Kutipan untuk Dibaca:
# # # #

Jumat, 09 September 2011
Dalam bisnis setiap saat menjadi petarung
Sebagai eksekutif dan pebisnis setiap saat hidup kita seperti seorang petarung. Batasnya hanya dilingkaran tali. Pekerjaan kita mengeluarkan lawan dari tali, atau sebaliknya lawan kita mendorong kita keluar dari arena pertarungan seperti pemain sumo ini. Kalau kita berhadapan dengan share holder, walaupun deviden sudah naik dua kali lipat, mungkin pemegang saham hanya senang selama 2 menit. Lebih dari itu mereka merasa kurang. Ketika menghadapi pegawai, walaupun mungkin mereka dinaikkan gaji 10%, mungkin mereka juga hanya senang selama 2 menit, selebihnya merasa kurang juga. Keadaan ini dihadapi oleh eksekutif ketika melayani semua stake holdernya: petugas pajak, birokrasi pemerintah, karyawan, pemegang saham, lebih-lebih kompetitor. Hidup seperti memaksa kita setiap saat menjadi petarung.
Sampai kapan Juara dapat bertahan
Dalam pertempuran tadi, bisa saja kita menjadi juara. Pertanyaannya sampai kapan kita bertahan? Mengapa? Karena semua orang menginginkan menjadi juara. Orang hanya menghargai juara pertama, bahkan runner up ratu kecantikan tidak diingat orang. Karena semua orang ingin menggantikan posisi juara, maka posisi menang adalah posisi yang rawan tergantikan. Tetapi bisa jadi, posisi juara itu tergantikan karena salah kita sendiri. Ibarat bermain bulutangkis, kita outside sendiri atau netting sendiri, bukan karena di smash lawan. Tiger Woods misalnya. Sudah bagus jadi juara dunia, punya istri cantik, bermain-main dengan orang lain. Akibatnya hari ini, semua sponsor yang membuat dia berpenghasilan lebih dari 1 milyar dolar per tahun satu persatu menarik diri. Kekalahan dibuat karena kesalahan diri sendiri.
Mengapa ada rintangan, masalah cobaan dan setan?
Pertanyaannya mengapa Tuhan harus menciptakan rintangan, masalah, cobaan bahkan diciptakan setan? Kalau semua toto tentrem kerto rahardjo loh jinawi kan enak. Jawabnya: supaya kita tangguh, supaya kita menjadi orang hebat. Kalau saya punya anak, lalu dia malas sekolah, apakah kita akan bilang: ya sudah tak usah sekolah. Kalau tak bisa belajar matematika, ya sudah karena susah, kamu tak usah belajar; pasti tidak seperti itu. Kita akan mengajarkan anak kita sampai dia mengerti setiap pelajaran, karena kita tahu hambatan itu akan membuat anak kita menjadi orang hebat nantinya.

# # # #

Data yang Disediakan:
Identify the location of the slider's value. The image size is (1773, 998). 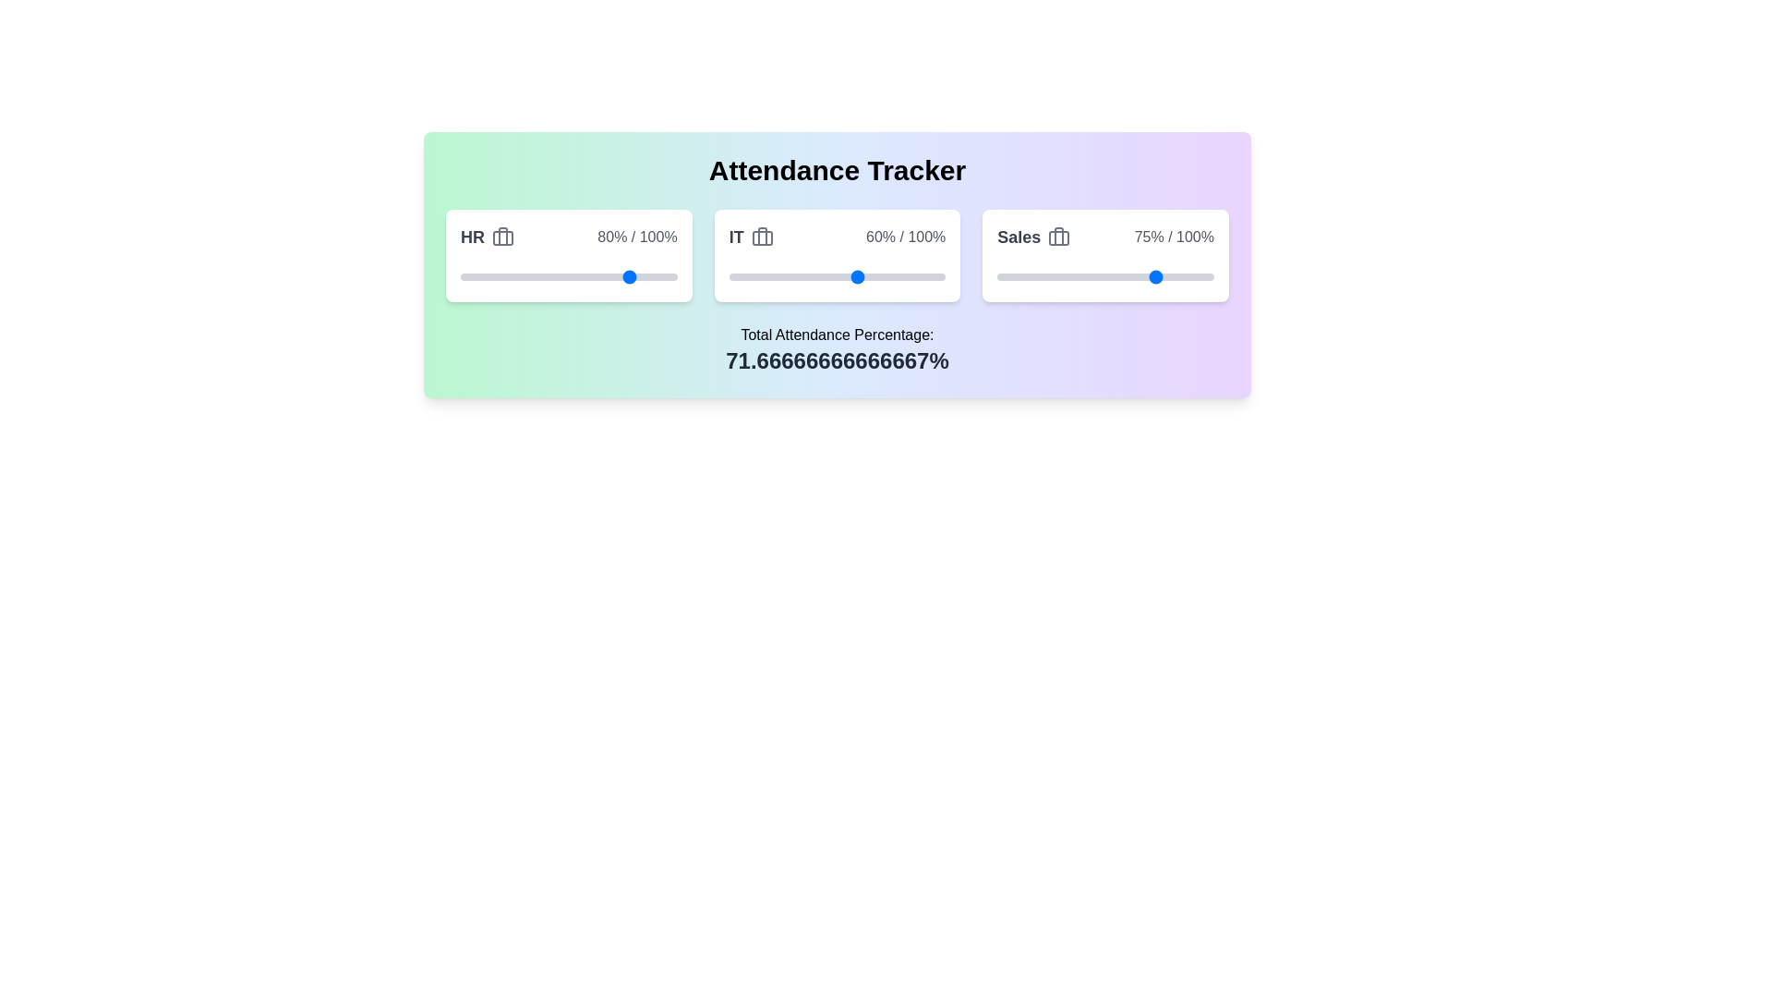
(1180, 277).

# # # #

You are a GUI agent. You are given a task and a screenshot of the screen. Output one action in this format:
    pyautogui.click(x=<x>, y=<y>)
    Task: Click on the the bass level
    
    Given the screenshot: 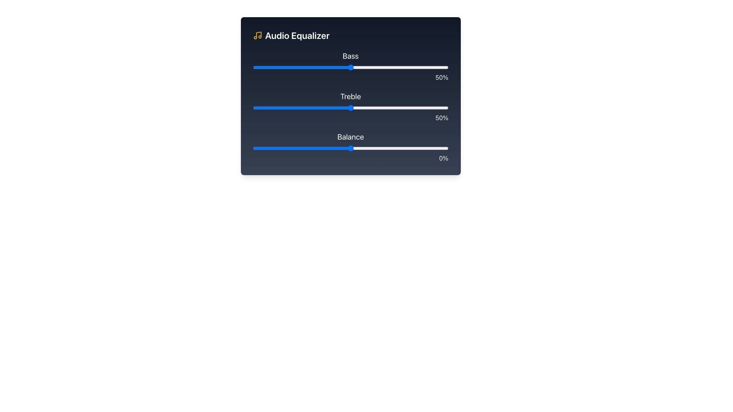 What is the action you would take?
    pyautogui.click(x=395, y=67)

# # # #

Ketentuan Tugas:
Salin kata demi kata bagian tulisan tentang pebisnis sebagai petarung, mulai dari "Sampai kapan Juara" terus ke bawah sampai "kesalahan diri sendiri.".

Jawaban:
Sampai kapan Juara dapat bertahan
Dalam pertempuran tadi, bisa saja kita menjadi juara. Pertanyaannya sampai kapan kita bertahan? Mengapa? Karena semua orang menginginkan menjadi juara. Orang hanya menghargai juara pertama, bahkan runner up ratu kecantikan tidak diingat orang. Karena semua orang ingin menggantikan posisi juara, maka posisi menang adalah posisi yang rawan tergantikan. Tetapi bisa jadi, posisi juara itu tergantikan karena salah kita sendiri. Ibarat bermain bulutangkis, kita outside sendiri atau netting sendiri, bukan karena di smash lawan. Tiger Woods misalnya. Sudah bagus jadi juara dunia, punya istri cantik, bermain-main dengan orang lain. Akibatnya hari ini, semua sponsor yang membuat dia berpenghasilan lebih dari 1 milyar dolar per tahun satu persatu menarik diri. Kekalahan dibuat karena kesalahan diri sendiri.